**Source data**
_____
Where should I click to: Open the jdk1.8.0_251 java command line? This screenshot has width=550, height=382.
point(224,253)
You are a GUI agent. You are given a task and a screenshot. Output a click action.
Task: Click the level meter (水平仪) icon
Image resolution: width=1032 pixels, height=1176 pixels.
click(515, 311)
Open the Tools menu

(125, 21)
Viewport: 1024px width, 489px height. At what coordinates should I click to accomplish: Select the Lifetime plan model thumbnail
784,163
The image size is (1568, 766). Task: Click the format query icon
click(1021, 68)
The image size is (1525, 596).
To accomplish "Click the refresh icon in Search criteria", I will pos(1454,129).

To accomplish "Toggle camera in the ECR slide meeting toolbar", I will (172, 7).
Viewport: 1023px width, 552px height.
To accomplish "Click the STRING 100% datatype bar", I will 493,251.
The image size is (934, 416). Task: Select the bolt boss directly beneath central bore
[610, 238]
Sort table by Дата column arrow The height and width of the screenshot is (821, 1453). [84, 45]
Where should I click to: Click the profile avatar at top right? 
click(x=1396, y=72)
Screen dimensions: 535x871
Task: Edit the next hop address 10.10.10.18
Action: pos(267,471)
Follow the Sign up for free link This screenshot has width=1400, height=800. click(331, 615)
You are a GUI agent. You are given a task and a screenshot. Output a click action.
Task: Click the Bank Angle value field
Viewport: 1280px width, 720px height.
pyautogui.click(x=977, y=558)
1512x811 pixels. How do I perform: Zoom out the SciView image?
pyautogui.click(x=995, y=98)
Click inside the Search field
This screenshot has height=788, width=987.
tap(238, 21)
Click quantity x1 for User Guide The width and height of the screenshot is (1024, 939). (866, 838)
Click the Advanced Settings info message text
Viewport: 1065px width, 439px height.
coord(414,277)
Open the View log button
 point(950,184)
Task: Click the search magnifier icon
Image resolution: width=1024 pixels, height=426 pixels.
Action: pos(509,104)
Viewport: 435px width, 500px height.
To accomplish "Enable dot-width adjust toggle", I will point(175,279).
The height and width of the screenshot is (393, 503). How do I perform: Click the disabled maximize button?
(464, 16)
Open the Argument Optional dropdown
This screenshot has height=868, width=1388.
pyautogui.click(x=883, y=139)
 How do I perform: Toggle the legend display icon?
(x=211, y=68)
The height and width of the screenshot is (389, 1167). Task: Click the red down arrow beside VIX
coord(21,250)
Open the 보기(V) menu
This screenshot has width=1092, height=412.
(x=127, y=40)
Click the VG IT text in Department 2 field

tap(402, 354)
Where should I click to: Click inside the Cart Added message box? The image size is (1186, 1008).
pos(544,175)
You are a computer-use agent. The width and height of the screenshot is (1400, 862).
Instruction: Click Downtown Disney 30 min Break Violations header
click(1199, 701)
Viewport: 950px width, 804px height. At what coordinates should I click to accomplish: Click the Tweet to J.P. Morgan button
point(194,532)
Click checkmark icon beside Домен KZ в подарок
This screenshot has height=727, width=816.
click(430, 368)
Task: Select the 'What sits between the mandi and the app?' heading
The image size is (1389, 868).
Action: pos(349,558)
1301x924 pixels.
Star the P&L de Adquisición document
_____
**Given instruction**
Print every one of the rows above again, word for word and with nothing altered.

**Result of the task**
Where should I click to: Open the jdk1.8.0_251 java command line? This screenshot has width=550, height=382.
point(224,253)
You are a GUI agent. You are given a task and a screenshot. Output a click action.
Task: Click the level meter (水平仪) icon
Image resolution: width=1032 pixels, height=1176 pixels.
click(515, 311)
Open the Tools menu

(125, 21)
Viewport: 1024px width, 489px height. At what coordinates should I click to accomplish: Select the Lifetime plan model thumbnail
784,163
The image size is (1568, 766). Task: Click the format query icon
click(1021, 68)
The image size is (1525, 596).
To accomplish "Click the refresh icon in Search criteria", I will pos(1454,129).

To accomplish "Toggle camera in the ECR slide meeting toolbar", I will (172, 7).
Viewport: 1023px width, 552px height.
To accomplish "Click the STRING 100% datatype bar", I will 493,251.
The image size is (934, 416). Task: Select the bolt boss directly beneath central bore
[610, 238]
Sort table by Дата column arrow The height and width of the screenshot is (821, 1453). [84, 45]
Where should I click to: Click the profile avatar at top right? 
click(x=1396, y=72)
Screen dimensions: 535x871
Task: Edit the next hop address 10.10.10.18
Action: pos(267,471)
Follow the Sign up for free link This screenshot has width=1400, height=800. click(331, 615)
You are a GUI agent. You are given a task and a screenshot. Output a click action.
Task: Click the Bank Angle value field
Viewport: 1280px width, 720px height.
pyautogui.click(x=977, y=558)
1512x811 pixels. How do I perform: Zoom out the SciView image?
pyautogui.click(x=995, y=98)
Click inside the Search field
This screenshot has height=788, width=987.
tap(238, 21)
Click quantity x1 for User Guide The width and height of the screenshot is (1024, 939). (866, 838)
Click the Advanced Settings info message text
Viewport: 1065px width, 439px height.
coord(414,277)
Open the View log button
 point(950,184)
Task: Click the search magnifier icon
Image resolution: width=1024 pixels, height=426 pixels.
Action: pos(509,104)
Viewport: 435px width, 500px height.
To accomplish "Enable dot-width adjust toggle", I will point(175,279).
The height and width of the screenshot is (393, 503). How do I perform: Click the disabled maximize button?
(464, 16)
Open the Argument Optional dropdown
This screenshot has height=868, width=1388.
pyautogui.click(x=883, y=139)
 How do I perform: Toggle the legend display icon?
(x=211, y=68)
The height and width of the screenshot is (389, 1167). Task: Click the red down arrow beside VIX
coord(21,250)
Open the 보기(V) menu
This screenshot has width=1092, height=412.
(x=127, y=40)
Click the VG IT text in Department 2 field

tap(402, 354)
Where should I click to: Click inside the Cart Added message box? The image size is (1186, 1008).
pos(544,175)
You are a computer-use agent. The width and height of the screenshot is (1400, 862).
Instruction: Click Downtown Disney 30 min Break Violations header
click(1199, 701)
Viewport: 950px width, 804px height. At what coordinates should I click to accomplish: Click the Tweet to J.P. Morgan button
point(194,532)
Click checkmark icon beside Домен KZ в подарок
This screenshot has height=727, width=816.
click(430, 368)
Task: Select the 'What sits between the mandi and the app?' heading
The image size is (1389, 868).
Action: pos(349,558)
1301x924 pixels.
Star the P&L de Adquisición document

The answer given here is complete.